Understanding $PROP$ set in the book Logic and Structure (Van Dalen).

Question

Working on the book: Dirk van Dalen. "Logic and Structure (Universitext)" (p. 18)

Definition 1.1.2 The set PROP of propositions is the smallest set X with the properties

$ \begin{array}{rl} \rm(i)&p_i\in X(i\in N),\bot\in X,\\ \rm(ii)&\varphi,\psi\in X\Rightarrow(\varphi\wedge\psi),(\varphi\vee\psi),(\varphi\to\psi),(\varphi\leftrightarrow\psi)\in X,\\ \rm(iii)&\varphi\in X\Rightarrow(\neg\varphi)\in X.\\ \end{array} $

I would like to know:

$p_i\in X(i\in N),\bot\in X$

• How can I instantiate this statement when verifiyng a string of symbols belongs to PROP ?
• Is the comma an and connective ?
• What is $N$?
• Why is bottom symbol there ?

$((p \land q) \to p)$

• How can I show this statement belongs to PROP ?

P.S.: I am already aware of similar questions but they do not address my questions, I think.

Answer 1

$p_i\in X(i\in N),\bot\in X$

• How can I instantiate this statement when verifiyng a string of symbols belongs to PROP ?

You can instantiate any propositional symbol or $\bot$: $p_1$ is $\in PROP$ according to this clause, $p_{354}$ is $\in PROP$ according to this clause, $\bot$ is $\in PROP$ according to this clause.

• Is the comma an and connective ?

Yes.

• What is $N$?

It should be $\mathbb{N}$. The $(i \in N)$ just indicates that the $i$'s are running indices to number the propositional symbols.

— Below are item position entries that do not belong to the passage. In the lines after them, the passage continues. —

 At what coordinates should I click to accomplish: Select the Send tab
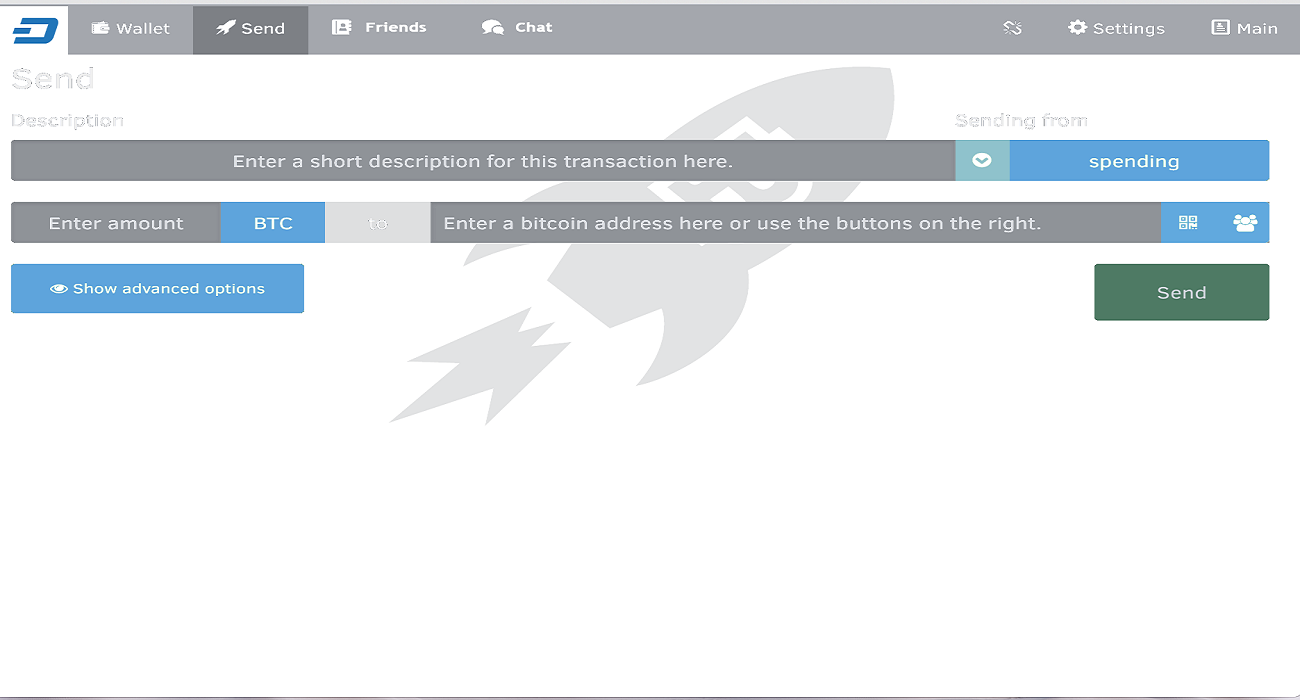[251, 29]
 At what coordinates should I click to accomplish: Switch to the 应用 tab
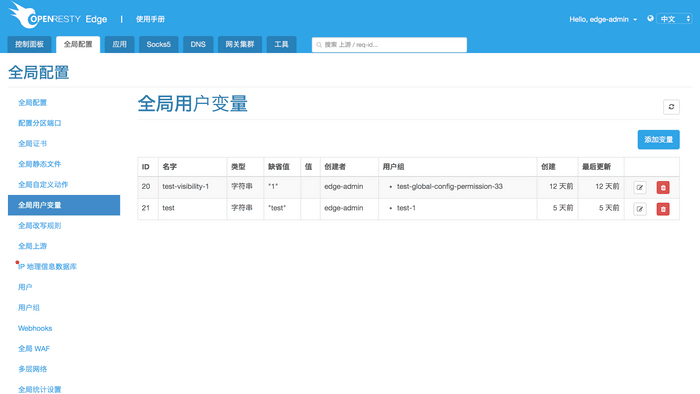(119, 45)
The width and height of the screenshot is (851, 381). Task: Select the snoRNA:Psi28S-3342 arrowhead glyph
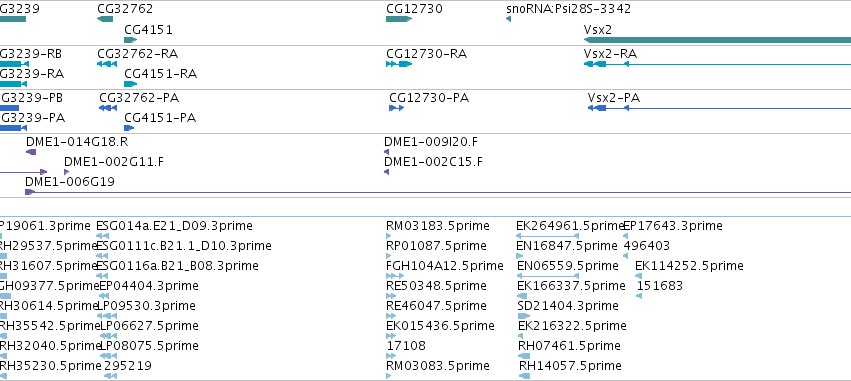508,19
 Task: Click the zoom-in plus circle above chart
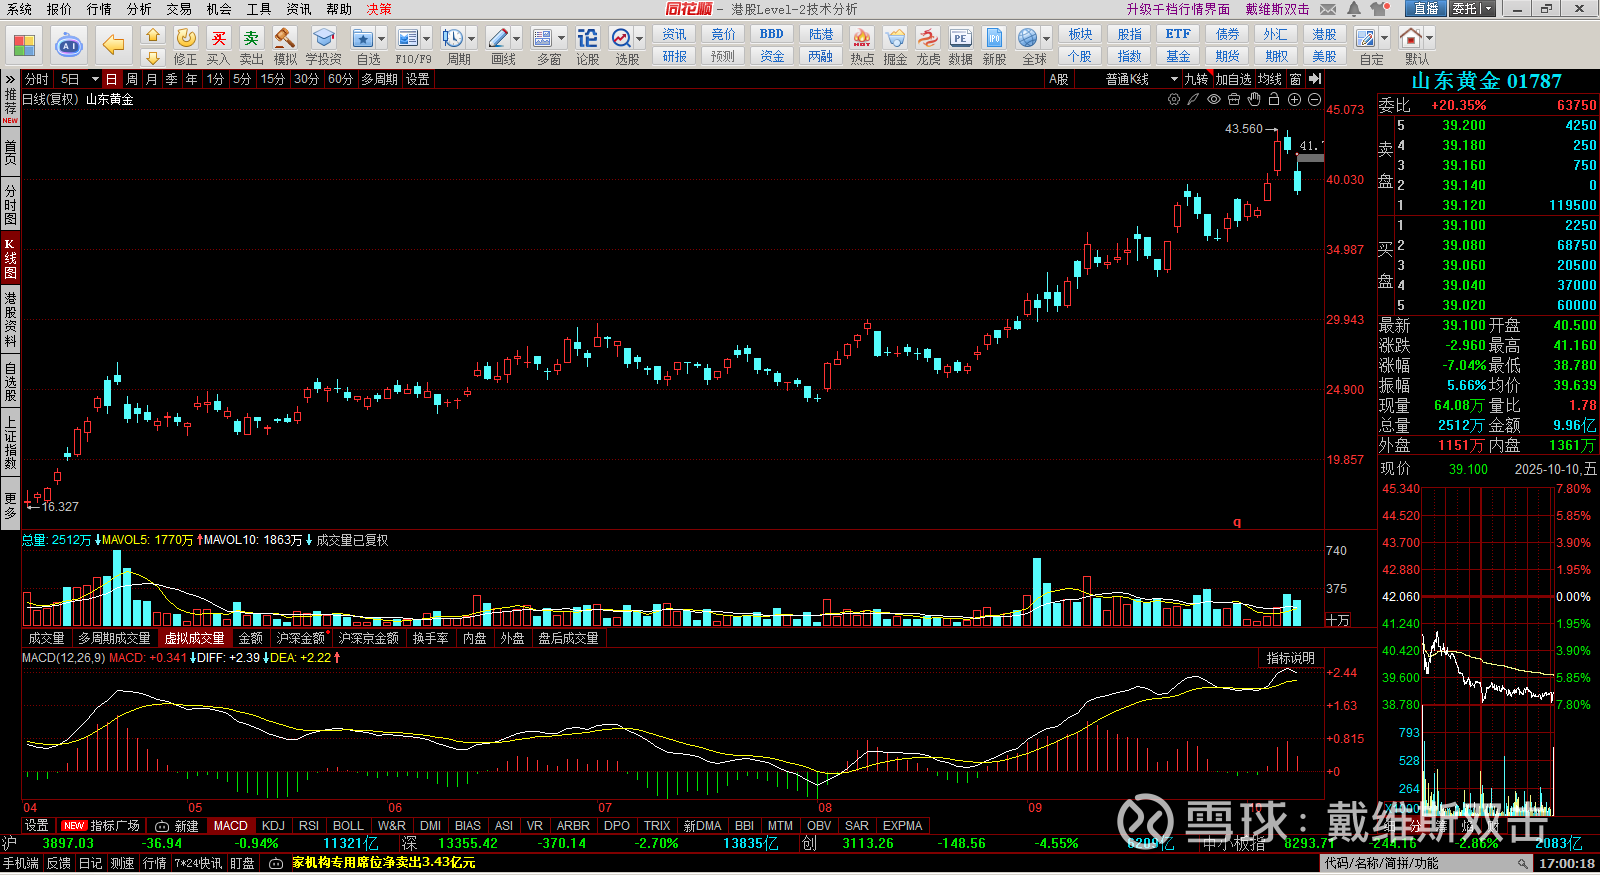(1294, 99)
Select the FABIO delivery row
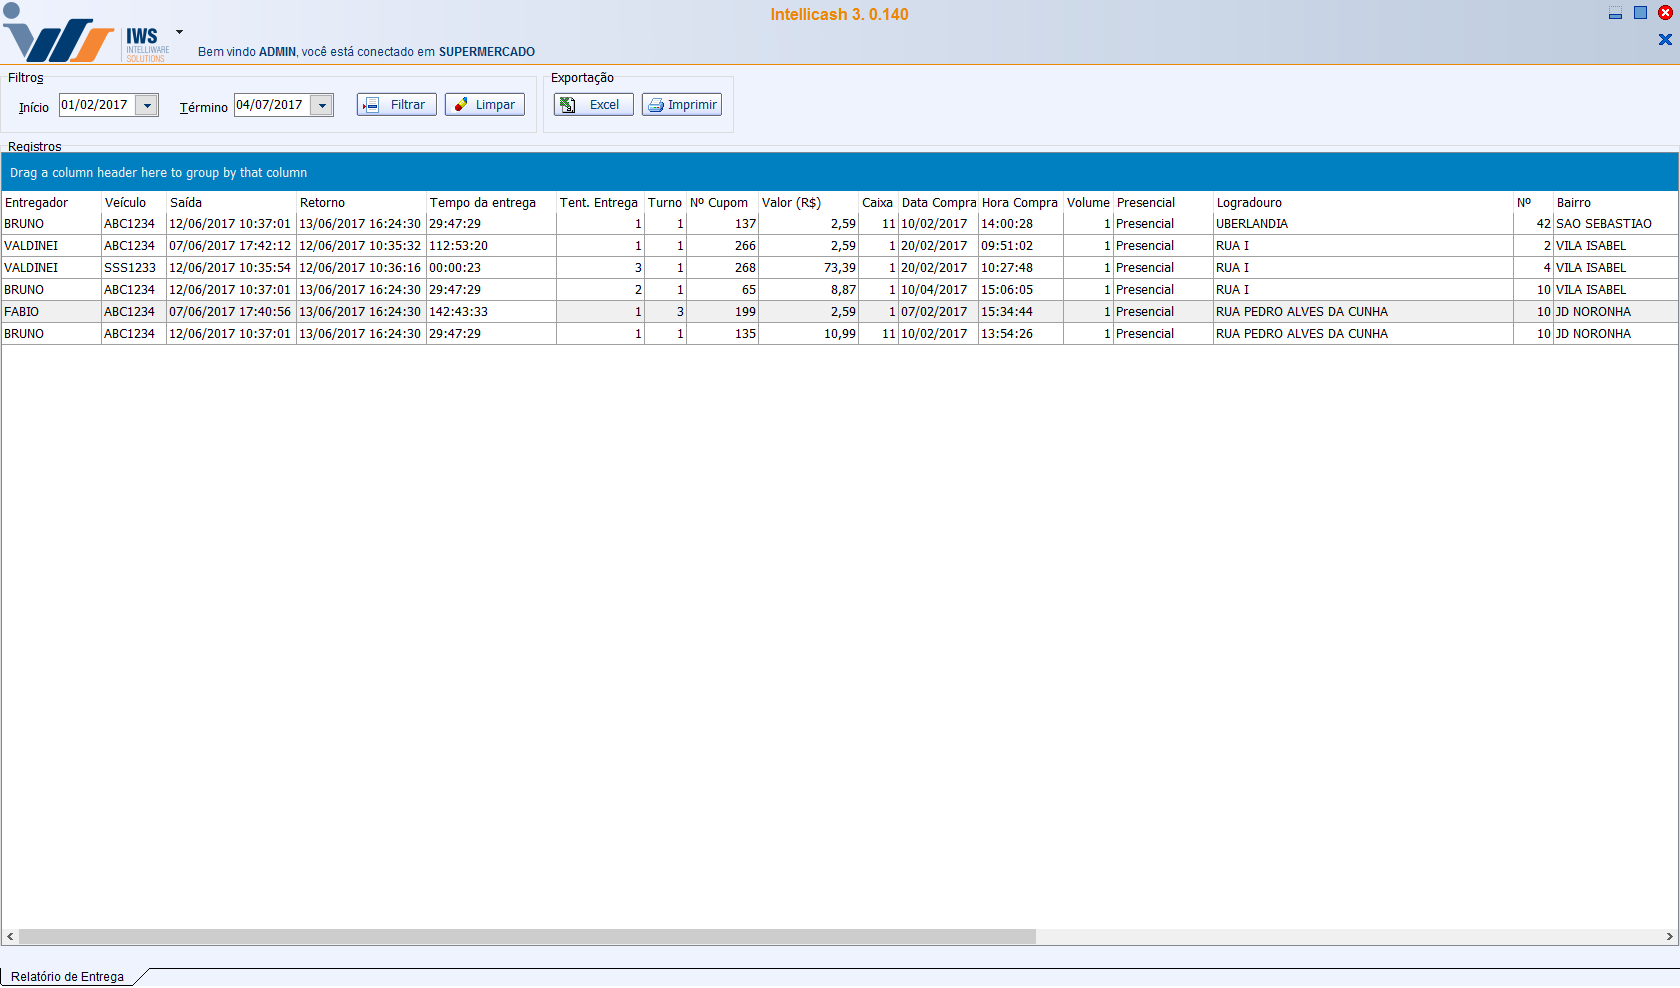The image size is (1680, 988). click(22, 312)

• Why is bottom symbol there ?

Because it is an atomic formula. Unlike the other connectives, it does not take any other formulas to form a new formula, and thus belongs in the base case together with the propositional symbols.

$((p \land q) \to p)$

• How can I show this statement belongs to PROP ?

Strictly speaking you can't, because according to the definition introduced up to this point, there exist only indexed propositional symbols starting iwth $p$. But it is customary to use $p, q, r$ in practice; if we incoporate these into clause (i), one can prove by induction on the structure of the formula:

1. $p \in PROP$ (by (i), with $p_i = p$).
2. $q \in PROP$ (by (i), with $p_i = q$).
3. Since $p \in PROP$ and $q$ in $PROP$, $(p \land q) \in PROP$ (by (ii), with $\phi = p$ and $\psi = q$).
4. Since $(p \land q) \in PROP$ and $p \in PROP$, $((p \land q) \to p) \in PROP$ (by (ii), with $\phi$ = $(p \land q)$ and $\psi = p$).